**Material shown:**
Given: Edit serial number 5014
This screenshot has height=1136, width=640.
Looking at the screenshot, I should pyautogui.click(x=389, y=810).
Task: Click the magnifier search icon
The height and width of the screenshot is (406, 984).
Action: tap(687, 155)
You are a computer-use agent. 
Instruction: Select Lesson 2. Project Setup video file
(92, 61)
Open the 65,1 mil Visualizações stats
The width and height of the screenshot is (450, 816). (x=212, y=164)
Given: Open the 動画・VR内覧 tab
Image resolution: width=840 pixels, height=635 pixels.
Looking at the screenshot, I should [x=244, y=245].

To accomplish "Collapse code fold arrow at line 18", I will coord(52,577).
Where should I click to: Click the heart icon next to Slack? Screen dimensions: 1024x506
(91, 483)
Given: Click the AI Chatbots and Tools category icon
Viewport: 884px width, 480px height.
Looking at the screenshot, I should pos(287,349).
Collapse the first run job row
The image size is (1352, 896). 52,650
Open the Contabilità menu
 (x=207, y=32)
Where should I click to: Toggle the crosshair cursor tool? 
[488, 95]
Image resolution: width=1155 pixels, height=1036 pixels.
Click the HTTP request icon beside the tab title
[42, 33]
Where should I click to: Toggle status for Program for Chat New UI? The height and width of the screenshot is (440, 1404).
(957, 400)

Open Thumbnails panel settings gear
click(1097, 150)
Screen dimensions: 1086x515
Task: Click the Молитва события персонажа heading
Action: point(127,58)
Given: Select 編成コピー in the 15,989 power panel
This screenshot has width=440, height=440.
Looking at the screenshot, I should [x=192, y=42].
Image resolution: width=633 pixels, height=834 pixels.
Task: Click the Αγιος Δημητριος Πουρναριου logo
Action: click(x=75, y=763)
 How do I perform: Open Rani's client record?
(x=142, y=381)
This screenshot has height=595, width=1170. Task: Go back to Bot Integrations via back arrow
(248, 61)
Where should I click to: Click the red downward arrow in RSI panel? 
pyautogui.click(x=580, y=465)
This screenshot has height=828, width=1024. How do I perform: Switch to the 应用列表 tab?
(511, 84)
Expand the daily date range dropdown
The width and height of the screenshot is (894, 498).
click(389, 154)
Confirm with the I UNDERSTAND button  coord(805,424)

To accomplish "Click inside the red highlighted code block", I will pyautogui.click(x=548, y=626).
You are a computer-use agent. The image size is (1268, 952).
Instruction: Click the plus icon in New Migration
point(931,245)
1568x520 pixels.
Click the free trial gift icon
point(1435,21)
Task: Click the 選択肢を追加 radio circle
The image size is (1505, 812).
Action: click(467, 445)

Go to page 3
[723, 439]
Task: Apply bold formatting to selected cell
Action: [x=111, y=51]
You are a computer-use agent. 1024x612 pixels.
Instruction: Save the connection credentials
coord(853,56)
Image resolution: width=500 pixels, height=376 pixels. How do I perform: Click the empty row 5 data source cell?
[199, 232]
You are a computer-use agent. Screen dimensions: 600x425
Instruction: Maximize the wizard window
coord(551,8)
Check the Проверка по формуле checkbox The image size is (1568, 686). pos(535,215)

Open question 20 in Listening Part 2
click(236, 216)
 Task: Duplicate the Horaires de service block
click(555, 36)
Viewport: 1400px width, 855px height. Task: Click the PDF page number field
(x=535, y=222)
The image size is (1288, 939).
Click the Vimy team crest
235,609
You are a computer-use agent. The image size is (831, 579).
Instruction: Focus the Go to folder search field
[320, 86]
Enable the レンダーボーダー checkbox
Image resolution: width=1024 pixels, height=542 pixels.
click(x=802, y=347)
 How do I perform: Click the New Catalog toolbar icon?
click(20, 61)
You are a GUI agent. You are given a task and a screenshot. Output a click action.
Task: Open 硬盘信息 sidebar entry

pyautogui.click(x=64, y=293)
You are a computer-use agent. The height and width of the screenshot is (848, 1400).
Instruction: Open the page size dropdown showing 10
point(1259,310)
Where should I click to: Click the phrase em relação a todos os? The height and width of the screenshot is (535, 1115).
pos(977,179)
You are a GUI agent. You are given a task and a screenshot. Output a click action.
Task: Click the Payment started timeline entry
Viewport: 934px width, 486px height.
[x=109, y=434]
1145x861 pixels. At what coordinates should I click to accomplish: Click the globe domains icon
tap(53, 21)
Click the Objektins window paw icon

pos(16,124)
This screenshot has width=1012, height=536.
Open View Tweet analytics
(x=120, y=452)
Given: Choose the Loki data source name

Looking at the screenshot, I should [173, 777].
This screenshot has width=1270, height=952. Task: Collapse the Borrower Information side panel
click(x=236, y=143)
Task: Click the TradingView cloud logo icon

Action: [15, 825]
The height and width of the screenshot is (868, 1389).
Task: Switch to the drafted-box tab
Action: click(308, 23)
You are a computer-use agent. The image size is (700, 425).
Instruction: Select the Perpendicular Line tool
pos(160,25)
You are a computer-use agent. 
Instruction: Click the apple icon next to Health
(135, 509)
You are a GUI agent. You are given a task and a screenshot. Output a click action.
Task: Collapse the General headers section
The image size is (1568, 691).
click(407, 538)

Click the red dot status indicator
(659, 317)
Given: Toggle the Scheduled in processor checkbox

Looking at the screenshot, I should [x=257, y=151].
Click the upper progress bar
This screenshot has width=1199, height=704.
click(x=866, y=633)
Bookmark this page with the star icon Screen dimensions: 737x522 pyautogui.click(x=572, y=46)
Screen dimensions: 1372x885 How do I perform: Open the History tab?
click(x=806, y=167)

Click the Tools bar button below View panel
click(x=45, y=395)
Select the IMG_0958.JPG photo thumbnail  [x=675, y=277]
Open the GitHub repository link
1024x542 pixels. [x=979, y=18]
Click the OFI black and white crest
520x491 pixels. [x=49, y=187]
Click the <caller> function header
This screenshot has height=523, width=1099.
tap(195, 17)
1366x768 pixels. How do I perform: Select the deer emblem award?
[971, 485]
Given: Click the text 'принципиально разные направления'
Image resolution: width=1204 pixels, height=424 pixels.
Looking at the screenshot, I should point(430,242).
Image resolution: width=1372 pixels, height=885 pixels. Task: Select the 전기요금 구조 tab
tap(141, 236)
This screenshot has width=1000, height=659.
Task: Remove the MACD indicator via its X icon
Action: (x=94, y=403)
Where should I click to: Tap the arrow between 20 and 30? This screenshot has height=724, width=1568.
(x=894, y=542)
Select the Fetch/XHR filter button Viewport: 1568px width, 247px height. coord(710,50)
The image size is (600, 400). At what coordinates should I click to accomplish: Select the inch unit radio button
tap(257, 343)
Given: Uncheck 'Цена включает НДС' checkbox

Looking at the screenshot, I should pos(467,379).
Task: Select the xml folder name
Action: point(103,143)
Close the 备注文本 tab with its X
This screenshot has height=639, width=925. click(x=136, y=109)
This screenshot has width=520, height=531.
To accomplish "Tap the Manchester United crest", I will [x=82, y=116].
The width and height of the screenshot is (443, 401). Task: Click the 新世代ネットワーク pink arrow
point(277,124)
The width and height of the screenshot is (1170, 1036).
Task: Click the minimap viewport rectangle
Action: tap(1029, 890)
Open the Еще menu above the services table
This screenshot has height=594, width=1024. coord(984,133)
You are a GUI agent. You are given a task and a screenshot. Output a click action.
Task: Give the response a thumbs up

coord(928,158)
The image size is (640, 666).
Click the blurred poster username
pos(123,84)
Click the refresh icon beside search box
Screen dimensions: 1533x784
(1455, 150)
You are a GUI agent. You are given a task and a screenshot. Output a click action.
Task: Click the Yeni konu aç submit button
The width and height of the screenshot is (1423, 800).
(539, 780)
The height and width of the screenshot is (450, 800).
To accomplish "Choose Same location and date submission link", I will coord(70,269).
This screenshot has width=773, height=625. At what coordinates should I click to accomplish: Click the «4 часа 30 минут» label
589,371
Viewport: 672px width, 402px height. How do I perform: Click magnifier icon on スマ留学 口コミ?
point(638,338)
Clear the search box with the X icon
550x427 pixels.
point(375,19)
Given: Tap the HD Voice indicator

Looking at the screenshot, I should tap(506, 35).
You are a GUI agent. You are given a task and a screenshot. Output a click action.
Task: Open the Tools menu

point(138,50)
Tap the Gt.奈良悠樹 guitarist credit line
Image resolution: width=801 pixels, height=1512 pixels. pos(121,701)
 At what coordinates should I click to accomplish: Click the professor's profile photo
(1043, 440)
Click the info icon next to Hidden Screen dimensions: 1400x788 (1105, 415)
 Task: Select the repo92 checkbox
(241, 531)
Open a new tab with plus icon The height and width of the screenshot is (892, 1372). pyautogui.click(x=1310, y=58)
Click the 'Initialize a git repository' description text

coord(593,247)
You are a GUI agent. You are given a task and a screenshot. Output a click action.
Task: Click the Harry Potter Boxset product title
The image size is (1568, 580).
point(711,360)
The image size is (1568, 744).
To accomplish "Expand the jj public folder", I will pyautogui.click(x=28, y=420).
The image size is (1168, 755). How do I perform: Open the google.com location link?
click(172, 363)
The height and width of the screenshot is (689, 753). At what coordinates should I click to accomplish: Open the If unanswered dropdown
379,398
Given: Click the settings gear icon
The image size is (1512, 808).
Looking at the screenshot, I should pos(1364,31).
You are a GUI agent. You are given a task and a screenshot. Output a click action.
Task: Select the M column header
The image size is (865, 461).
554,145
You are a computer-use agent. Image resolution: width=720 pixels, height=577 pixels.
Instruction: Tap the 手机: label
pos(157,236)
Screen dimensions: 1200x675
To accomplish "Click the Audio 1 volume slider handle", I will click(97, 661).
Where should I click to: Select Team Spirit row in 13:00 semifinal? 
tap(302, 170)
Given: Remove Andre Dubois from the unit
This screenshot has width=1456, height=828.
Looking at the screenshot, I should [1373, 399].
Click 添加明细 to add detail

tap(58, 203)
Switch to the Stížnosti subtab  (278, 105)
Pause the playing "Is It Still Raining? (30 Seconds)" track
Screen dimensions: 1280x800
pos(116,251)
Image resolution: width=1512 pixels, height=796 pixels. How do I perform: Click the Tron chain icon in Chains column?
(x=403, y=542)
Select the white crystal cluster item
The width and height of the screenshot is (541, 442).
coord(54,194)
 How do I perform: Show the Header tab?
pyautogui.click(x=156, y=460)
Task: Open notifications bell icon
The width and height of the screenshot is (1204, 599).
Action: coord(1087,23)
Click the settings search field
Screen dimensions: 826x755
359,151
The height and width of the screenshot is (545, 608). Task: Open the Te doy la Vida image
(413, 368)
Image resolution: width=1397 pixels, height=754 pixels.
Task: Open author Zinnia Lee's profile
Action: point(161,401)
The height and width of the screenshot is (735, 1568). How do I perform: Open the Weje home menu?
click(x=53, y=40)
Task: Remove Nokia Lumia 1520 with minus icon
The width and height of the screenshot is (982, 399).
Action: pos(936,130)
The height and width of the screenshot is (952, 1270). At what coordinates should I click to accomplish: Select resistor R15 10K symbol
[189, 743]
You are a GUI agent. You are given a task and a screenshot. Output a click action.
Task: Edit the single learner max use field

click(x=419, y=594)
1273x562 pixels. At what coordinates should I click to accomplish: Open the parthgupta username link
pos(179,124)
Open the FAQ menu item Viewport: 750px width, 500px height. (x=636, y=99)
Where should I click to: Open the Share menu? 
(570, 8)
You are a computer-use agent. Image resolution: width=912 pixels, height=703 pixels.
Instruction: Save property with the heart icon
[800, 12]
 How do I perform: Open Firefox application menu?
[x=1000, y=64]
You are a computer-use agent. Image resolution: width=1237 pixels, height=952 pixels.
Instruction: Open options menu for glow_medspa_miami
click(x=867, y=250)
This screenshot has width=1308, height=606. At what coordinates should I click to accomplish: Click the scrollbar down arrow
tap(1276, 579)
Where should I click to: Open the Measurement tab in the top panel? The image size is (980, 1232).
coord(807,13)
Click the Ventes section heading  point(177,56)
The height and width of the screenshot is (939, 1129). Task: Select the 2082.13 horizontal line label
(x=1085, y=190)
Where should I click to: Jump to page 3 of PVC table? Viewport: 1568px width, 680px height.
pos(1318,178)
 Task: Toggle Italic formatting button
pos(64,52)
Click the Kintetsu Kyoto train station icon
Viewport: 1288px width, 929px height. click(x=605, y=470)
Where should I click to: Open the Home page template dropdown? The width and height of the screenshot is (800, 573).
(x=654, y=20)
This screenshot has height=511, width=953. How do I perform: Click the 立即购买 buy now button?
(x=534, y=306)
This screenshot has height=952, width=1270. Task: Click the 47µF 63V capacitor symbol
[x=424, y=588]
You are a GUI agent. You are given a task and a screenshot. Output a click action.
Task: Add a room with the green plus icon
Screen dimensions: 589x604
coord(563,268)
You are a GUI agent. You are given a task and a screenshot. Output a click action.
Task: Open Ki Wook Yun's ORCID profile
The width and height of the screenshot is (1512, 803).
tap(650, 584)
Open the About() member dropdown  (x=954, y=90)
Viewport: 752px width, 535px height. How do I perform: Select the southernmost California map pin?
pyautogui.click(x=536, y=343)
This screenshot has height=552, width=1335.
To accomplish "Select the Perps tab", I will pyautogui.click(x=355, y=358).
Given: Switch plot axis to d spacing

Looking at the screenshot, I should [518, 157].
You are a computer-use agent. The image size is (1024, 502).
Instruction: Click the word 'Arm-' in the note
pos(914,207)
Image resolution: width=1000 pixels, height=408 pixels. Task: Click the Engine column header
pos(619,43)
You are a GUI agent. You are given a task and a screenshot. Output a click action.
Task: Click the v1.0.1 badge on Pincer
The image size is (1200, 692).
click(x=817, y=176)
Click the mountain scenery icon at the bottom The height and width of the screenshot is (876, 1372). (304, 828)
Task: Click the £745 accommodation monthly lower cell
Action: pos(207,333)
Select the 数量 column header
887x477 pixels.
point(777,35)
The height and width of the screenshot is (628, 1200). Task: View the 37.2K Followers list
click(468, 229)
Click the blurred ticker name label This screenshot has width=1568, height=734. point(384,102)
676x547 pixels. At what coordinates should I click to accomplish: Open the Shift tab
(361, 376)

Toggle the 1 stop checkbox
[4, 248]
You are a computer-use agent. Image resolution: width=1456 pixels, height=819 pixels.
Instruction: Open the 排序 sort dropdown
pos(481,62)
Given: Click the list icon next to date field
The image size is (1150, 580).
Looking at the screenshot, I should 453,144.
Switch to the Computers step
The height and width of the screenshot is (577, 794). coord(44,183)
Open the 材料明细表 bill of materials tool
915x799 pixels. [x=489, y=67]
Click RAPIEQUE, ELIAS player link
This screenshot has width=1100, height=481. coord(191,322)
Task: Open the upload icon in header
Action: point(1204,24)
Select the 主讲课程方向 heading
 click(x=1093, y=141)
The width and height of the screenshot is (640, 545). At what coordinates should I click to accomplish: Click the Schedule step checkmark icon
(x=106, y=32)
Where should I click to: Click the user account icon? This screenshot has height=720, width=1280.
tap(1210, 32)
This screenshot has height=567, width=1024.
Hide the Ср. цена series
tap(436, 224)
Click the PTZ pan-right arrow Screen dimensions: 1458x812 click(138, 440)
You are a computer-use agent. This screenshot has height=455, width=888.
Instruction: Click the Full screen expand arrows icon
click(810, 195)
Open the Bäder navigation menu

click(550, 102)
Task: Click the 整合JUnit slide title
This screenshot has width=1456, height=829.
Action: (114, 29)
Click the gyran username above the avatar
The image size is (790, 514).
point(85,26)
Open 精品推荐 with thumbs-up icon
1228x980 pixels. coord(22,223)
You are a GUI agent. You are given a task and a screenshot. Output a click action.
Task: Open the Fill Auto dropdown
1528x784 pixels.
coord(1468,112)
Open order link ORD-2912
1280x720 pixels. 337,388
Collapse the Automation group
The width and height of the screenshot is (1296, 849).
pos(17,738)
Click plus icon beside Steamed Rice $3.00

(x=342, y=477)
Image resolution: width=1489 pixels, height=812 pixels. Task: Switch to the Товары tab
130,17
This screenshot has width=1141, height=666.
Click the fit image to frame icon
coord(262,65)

**Aim of the exercise:** Extract the lines of the listing beginning at the line that contains "Image resolution: width=1155" and ending after the line that contains "pyautogui.click(x=580, y=465)", reproducing them verbatim.

**Result of this task:**
Image resolution: width=1155 pixels, height=1036 pixels.
Click the HTTP request icon beside the tab title
[42, 33]
Where should I click to: Toggle status for Program for Chat New UI? The height and width of the screenshot is (440, 1404).
(957, 400)

Open Thumbnails panel settings gear
click(1097, 150)
Screen dimensions: 1086x515
Task: Click the Молитва события персонажа heading
Action: point(127,58)
Given: Select 編成コピー in the 15,989 power panel
This screenshot has width=440, height=440.
Looking at the screenshot, I should [x=192, y=42].
Image resolution: width=633 pixels, height=834 pixels.
Task: Click the Αγιος Δημητριος Πουρναριου logo
Action: click(x=75, y=763)
 How do I perform: Open Rani's client record?
(x=142, y=381)
This screenshot has height=595, width=1170. Task: Go back to Bot Integrations via back arrow
(248, 61)
Where should I click to: Click the red downward arrow in RSI panel? 
pyautogui.click(x=580, y=465)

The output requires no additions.